Jeremiah prophesies:
"Again you will plant vineyards on the hills of Samaria; the farmers will plant them and enjoy their fruit. (31:5)"

This cannot possibly refer to the return from Babylon. Indeed the Jews were outcasts from Samaria (the West Bank so-called) even in Jesus' day. And the re-gathering is from all points of the compass.

"See, I will bring them from the land of the north and gather them from the ends of the earth. Among them will be the blind and the lame, expectant mothers and women in labor; a great throng will return. They will come with weeping; they will pray as I bring them back. I will lead them beside streams of water on a level path where they will not stumble, because I am Israel's father, and Ephraim is my firstborn son.
"Hear the word of the LORD, O nations; proclaim it in distant coastlands: 'He who scattered Israel will gather them and will watch over his flock like a shepherd.'
For the LORD will ransom Jacob and redeem them from the hand of those stronger than they. (31:8-11)
Donald Boyd 09/07/2009 16:33
Sorry, Clive, but nothing that you have quoted proves that Ezek 37:11-14 “cannot possibly refer to the return from Babylon”.

“Cannot possibly” is a strong opinion which merits plain exegesis to prove it instead of mere assertion.

Ezek 37:11-14 is the Lord’s explanation of what Ezekiel saw in the valley. The Lord says it is about the Jews who are alive in Ezekiel’s day and who say that their hope is lost v11. Ezekiel is to tell them that the Lord will bring them into the land of Israel v12.

Ezek 37:15ff is a separate word from the Lord with another message. It is evident that the latter part of the chapter finds its fulfilment in New Testament times.
Ian Allan (Guest) 09/07/2009 18:01
Sorry Donald, but to draw a line of (millennia of) history between one sentence and the next (forget about verse numbers, these were inserted by man) without proof is lacking in honesty to the Word.

Chapter 37 (and I only quote the ch. for reference purposes) follows on from Chapter 36 (I am not being facetious) which in turn speaks time and again about the scattering throughout the nations (plural) - not Babylon.

However I do not believe that a Christian's view on God's latter day purposes can be won by argument. In spite of the overwhelming evidence provided by Scripture that God still has a purpose for His city, His land and His chosen people, it seems that this is still denied by a huge section of the church.

To me it is a matter of whether hearts are willing/prepared to receive the evidence before minds can be convinced.
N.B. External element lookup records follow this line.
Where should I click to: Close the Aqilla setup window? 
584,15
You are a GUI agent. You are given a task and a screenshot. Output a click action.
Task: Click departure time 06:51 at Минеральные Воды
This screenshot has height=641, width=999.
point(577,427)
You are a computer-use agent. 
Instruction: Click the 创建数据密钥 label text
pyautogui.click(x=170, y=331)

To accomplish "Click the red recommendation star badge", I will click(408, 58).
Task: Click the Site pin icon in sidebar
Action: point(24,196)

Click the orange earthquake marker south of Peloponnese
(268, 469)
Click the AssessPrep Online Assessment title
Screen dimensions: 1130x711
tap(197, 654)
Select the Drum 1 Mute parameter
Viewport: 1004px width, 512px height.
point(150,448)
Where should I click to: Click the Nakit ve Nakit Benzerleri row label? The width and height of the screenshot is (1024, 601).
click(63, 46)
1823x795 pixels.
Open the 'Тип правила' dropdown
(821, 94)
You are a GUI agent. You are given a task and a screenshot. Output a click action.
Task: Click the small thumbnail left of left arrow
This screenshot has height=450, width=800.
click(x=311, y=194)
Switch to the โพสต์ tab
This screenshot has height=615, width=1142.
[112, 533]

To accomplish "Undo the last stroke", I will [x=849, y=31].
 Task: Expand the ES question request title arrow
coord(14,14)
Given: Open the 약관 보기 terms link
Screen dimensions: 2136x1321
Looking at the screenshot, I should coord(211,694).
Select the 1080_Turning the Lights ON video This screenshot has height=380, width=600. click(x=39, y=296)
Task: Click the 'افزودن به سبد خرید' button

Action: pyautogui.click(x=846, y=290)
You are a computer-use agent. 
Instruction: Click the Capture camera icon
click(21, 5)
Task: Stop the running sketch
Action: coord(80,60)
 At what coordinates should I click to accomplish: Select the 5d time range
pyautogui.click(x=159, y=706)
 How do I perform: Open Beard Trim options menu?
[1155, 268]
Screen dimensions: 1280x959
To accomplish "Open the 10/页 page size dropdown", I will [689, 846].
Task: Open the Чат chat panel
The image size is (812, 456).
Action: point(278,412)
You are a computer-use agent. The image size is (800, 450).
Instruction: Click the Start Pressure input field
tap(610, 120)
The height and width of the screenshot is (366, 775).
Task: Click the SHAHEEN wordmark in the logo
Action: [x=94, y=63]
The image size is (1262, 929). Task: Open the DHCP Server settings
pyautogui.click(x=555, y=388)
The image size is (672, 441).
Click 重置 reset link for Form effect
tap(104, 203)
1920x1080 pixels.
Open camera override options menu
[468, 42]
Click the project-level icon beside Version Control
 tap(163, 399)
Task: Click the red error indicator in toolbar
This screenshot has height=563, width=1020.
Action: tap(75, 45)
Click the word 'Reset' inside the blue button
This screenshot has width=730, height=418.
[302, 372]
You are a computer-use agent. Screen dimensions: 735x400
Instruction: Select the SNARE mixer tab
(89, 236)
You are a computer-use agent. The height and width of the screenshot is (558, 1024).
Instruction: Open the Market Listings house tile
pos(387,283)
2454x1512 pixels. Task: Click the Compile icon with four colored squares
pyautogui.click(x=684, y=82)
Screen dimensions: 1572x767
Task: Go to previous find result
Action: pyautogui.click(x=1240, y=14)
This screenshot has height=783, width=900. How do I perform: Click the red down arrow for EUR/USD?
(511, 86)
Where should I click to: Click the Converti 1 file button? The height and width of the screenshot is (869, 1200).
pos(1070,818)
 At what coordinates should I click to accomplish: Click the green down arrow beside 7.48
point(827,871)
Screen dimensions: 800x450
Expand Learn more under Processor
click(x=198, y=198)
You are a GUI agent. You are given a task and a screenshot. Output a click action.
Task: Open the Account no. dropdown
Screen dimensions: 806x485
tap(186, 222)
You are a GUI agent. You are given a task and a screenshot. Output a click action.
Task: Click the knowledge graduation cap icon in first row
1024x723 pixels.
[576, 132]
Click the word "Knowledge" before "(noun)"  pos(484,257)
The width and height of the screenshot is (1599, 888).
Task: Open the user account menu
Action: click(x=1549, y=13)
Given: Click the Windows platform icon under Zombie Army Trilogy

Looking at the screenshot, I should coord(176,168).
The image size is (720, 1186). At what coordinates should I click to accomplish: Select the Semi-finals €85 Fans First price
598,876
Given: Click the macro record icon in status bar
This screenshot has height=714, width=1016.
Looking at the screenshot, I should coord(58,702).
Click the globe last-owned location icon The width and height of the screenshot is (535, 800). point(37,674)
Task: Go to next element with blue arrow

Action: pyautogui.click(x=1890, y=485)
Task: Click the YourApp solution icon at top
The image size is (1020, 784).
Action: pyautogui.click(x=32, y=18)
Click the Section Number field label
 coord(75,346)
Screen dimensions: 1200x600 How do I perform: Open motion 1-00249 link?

It is the same dynamic with Jews and their seeing Jesus as their Messiah. The Scriptural evidence is all there for the Jews, but it is only as they open up to the truth that they can come to see it.

It is the same 'denial' dynamic which underlies Replacent Theology.
Donald Boyd 10/07/2009 18:13
Ian, the point is still not proven. “Lacking in honesty” is strong language which needs proof instead of mere assertion. For some reason you cannot see a lengthy period of time between the fulfilment of Ezek 37:11-14 and the fulfilment of the subsequent verses, although they are separate messages. Presumably you think there is a short period of time, and you refer me to Ezekiel 36. Well, Ezek 36:8 says that the land can expect the Jews to return soon. If you are right, it took several millennia for this “soon” to arrive in 1948. Rather, the fulfilment was in Old Testament times.

Your ‘proof’ seems to be their “scattering throughout the nations (plural) - not Babylon.” Yet Ezek 36:19 says that they are already “dispersed through the countries” in Ezekiel’s time. It doesn’t say only Babylon. The Jews were already scattered among various countries, including Babylon, so when they return God naturally says that He will gather them from these countries Ezek 36:24.

I don’t subscribe to Replacement Theology and I believe that the Jews will yet nationally acknowledge Jesus Christ as Lord according to Romans 11. Shalom.
Ian Allan (Guest) 10/07/2009 20:58
Donald said:
"I don’t subscribe to Replacement Theology and I believe that the Jews will yet nationally acknowledge Jesus Christ as Lord according to Romans 11."

I think that we are agreed. However I also believe that the 'eternal' covenant with Abraham re 'the land' also applies. Ultimately however God calls Israel 'My land', and the Jews 'My chosen' and Jesus is coming back to the Mount of Olives to reign in Mt. Zion - God's 'Holy Hill'.